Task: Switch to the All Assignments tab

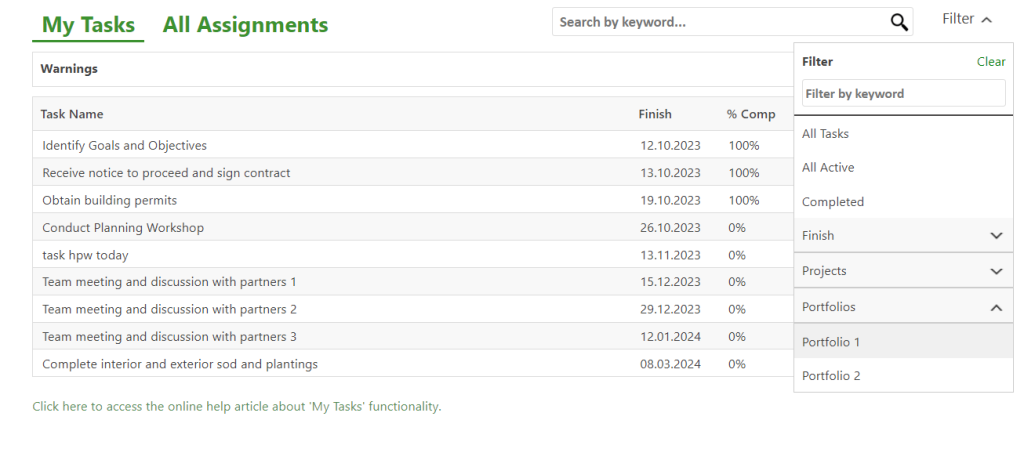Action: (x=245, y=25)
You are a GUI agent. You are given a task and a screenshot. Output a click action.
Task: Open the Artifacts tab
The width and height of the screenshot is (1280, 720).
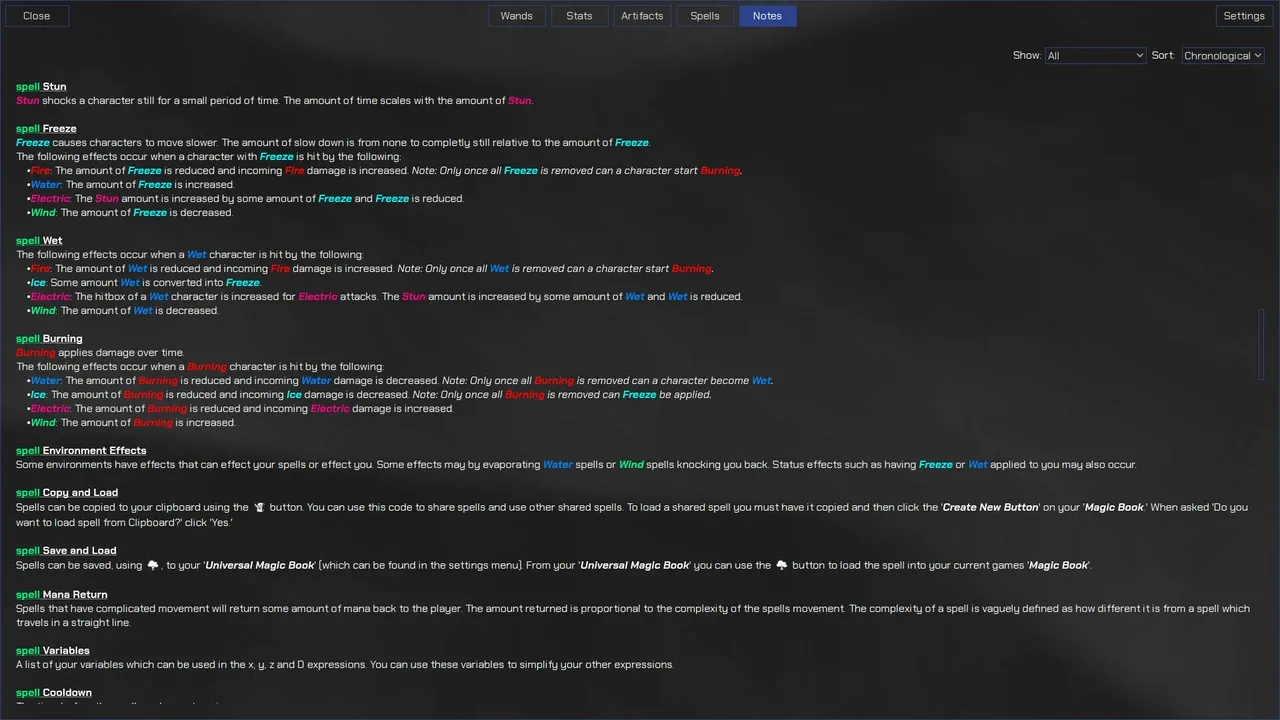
※
### Task goal
Retype the items word for word, beginning with the line that contains "You are a GUI" (that line included) and continuing through the end of the items. Leave the pictures out of your answer.

### Full solution
You are a GUI agent. You are given a task and a screenshot. Output a click action.
Task: Open the Artifacts tab
The width and height of the screenshot is (1280, 720).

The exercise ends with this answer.